* Begin EXTRACTED DATA *
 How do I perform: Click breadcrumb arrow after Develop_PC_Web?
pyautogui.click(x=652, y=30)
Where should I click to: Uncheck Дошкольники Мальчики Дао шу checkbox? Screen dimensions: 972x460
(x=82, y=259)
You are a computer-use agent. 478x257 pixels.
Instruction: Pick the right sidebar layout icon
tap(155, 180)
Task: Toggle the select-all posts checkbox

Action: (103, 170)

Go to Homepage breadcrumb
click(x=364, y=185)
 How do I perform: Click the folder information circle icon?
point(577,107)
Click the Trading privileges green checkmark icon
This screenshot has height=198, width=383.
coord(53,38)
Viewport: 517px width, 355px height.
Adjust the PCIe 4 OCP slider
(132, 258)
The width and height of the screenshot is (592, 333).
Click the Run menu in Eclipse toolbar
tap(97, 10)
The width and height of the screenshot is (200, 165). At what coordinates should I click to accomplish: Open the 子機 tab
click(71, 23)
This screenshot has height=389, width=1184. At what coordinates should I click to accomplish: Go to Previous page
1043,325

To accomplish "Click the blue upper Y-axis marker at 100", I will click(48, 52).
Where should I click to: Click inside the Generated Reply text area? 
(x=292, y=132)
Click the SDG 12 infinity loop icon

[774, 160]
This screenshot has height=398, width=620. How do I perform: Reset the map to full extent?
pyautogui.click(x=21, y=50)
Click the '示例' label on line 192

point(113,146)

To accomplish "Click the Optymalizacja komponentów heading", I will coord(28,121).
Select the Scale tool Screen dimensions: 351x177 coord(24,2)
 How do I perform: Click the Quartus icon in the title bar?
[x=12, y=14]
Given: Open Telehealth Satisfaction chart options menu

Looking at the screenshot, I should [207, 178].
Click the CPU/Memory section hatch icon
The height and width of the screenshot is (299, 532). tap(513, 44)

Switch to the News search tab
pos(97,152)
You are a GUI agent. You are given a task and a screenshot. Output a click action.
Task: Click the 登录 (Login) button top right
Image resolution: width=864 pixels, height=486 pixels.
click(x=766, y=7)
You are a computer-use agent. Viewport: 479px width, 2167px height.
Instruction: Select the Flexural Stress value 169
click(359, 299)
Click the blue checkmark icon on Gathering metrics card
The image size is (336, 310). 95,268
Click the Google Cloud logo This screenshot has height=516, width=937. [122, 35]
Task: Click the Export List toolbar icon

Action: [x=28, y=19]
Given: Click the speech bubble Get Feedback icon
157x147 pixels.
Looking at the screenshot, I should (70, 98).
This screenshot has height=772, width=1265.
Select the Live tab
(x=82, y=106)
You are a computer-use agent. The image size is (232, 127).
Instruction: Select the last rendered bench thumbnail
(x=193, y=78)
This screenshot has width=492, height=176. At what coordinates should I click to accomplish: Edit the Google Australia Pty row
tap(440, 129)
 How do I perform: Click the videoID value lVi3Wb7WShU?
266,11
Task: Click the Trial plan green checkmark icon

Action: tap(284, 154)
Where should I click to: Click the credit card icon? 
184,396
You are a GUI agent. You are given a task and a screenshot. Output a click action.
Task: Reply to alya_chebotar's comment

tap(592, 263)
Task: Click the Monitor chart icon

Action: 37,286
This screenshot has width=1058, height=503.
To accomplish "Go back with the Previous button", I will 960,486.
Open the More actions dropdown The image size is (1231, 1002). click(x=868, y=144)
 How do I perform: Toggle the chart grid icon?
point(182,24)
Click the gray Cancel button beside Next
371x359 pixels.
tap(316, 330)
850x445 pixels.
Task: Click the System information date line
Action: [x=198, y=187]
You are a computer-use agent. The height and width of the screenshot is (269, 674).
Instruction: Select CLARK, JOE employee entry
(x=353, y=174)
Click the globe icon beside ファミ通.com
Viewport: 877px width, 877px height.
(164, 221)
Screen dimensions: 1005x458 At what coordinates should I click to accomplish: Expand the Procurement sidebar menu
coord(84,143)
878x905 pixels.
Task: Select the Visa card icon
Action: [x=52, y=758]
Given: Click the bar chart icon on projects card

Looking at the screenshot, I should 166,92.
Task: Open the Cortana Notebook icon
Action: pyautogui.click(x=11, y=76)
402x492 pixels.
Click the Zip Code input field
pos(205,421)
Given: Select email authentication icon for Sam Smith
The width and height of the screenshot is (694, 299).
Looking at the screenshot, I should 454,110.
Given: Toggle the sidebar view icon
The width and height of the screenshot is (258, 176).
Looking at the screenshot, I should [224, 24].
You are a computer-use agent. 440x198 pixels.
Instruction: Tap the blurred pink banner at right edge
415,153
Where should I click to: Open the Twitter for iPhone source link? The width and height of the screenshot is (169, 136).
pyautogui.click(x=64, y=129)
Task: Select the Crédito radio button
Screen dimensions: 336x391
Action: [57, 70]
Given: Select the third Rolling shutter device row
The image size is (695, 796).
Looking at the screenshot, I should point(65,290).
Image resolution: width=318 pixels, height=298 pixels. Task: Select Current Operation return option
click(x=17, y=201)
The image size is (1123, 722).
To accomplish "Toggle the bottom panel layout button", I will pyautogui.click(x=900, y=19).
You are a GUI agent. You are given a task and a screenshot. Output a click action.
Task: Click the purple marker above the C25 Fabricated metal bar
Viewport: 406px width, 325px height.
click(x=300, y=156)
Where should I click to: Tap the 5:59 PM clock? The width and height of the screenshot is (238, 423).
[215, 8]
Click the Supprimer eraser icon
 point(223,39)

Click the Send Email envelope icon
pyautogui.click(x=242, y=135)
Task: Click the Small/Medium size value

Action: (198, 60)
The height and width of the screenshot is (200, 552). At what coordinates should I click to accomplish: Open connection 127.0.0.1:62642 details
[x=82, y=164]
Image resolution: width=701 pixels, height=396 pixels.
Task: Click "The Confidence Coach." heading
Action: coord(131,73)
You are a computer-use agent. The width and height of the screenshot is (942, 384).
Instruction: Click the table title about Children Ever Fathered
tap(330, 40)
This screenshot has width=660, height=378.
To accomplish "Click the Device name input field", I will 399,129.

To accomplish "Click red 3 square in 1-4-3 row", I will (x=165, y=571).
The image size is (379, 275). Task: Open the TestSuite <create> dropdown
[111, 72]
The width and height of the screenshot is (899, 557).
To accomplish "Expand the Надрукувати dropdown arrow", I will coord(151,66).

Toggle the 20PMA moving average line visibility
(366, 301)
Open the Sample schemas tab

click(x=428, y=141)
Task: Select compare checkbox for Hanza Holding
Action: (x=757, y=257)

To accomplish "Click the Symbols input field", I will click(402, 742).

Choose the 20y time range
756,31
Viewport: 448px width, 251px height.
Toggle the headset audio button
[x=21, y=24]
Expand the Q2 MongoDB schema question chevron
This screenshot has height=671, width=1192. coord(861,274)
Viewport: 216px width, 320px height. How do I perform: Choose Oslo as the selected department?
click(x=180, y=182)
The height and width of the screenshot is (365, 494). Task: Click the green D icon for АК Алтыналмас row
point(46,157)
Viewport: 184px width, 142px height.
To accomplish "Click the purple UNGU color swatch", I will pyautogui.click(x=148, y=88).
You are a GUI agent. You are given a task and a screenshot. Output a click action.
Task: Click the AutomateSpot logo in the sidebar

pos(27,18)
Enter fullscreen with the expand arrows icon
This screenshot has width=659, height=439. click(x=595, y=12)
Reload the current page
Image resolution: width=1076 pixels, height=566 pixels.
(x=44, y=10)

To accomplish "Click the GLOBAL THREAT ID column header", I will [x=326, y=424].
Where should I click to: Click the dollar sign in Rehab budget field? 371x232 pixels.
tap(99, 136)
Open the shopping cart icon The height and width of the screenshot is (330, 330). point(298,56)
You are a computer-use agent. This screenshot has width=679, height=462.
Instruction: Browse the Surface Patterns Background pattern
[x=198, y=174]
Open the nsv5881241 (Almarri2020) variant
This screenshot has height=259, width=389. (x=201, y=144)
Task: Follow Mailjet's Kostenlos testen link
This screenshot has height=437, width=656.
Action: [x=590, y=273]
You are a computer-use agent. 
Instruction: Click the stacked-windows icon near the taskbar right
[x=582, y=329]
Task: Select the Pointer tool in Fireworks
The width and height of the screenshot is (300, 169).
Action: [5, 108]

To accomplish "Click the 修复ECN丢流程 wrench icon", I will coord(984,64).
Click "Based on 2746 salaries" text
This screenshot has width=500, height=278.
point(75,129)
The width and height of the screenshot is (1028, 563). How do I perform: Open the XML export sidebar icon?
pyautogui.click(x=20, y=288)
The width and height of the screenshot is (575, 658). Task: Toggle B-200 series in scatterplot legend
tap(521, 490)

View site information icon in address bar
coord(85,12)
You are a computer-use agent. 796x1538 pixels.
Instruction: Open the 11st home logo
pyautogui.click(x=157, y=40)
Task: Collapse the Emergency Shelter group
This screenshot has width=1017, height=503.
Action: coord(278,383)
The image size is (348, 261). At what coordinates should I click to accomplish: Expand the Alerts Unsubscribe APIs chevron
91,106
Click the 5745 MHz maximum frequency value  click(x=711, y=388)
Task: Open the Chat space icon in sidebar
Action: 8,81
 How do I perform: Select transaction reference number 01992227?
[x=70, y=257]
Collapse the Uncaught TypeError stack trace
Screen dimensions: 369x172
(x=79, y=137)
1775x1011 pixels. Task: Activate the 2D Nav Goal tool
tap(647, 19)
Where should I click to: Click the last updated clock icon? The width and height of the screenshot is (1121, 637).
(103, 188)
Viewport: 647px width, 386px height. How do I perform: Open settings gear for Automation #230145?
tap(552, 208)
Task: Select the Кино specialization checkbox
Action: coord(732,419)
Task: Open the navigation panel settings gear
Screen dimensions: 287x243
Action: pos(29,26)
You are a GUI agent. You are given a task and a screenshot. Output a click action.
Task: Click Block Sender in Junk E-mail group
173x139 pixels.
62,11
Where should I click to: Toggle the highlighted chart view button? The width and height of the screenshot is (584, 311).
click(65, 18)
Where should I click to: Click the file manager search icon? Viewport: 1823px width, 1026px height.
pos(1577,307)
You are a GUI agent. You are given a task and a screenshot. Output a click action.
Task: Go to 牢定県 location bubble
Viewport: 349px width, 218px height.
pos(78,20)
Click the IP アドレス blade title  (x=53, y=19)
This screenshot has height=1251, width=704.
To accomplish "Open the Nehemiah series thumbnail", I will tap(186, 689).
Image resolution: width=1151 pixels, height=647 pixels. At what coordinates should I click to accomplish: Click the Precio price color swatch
* End EXTRACTED DATA *
Please put the part of the rows that opens with the line containing "Open the shopping" and closes with the line containing "Action: [5, 108]" into a Markdown table with the columns No. and Line, leaving out any blank lines.

# THE REPLY
| No. | Line |
|---|---|
| 1 | Open the shopping cart icon The height and width of the screenshot is (330, 330). point(298,56) |
| 2 | You are a computer-use agent. This screenshot has width=679, height=462. |
| 3 | Instruction: Browse the Surface Patterns Background pattern |
| 4 | [x=198, y=174] |
| 5 | Open the nsv5881241 (Almarri2020) variant |
| 6 | This screenshot has height=259, width=389. (x=201, y=144) |
| 7 | Task: Follow Mailjet's Kostenlos testen link |
| 8 | This screenshot has height=437, width=656. |
| 9 | Action: [x=590, y=273] |
| 10 | You are a computer-use agent.  |
| 11 | Instruction: Click the stacked-windows icon near the taskbar right |
| 12 | [x=582, y=329] |
| 13 | Task: Select the Pointer tool in Fireworks |
| 14 | The width and height of the screenshot is (300, 169). |
| 15 | Action: [5, 108] |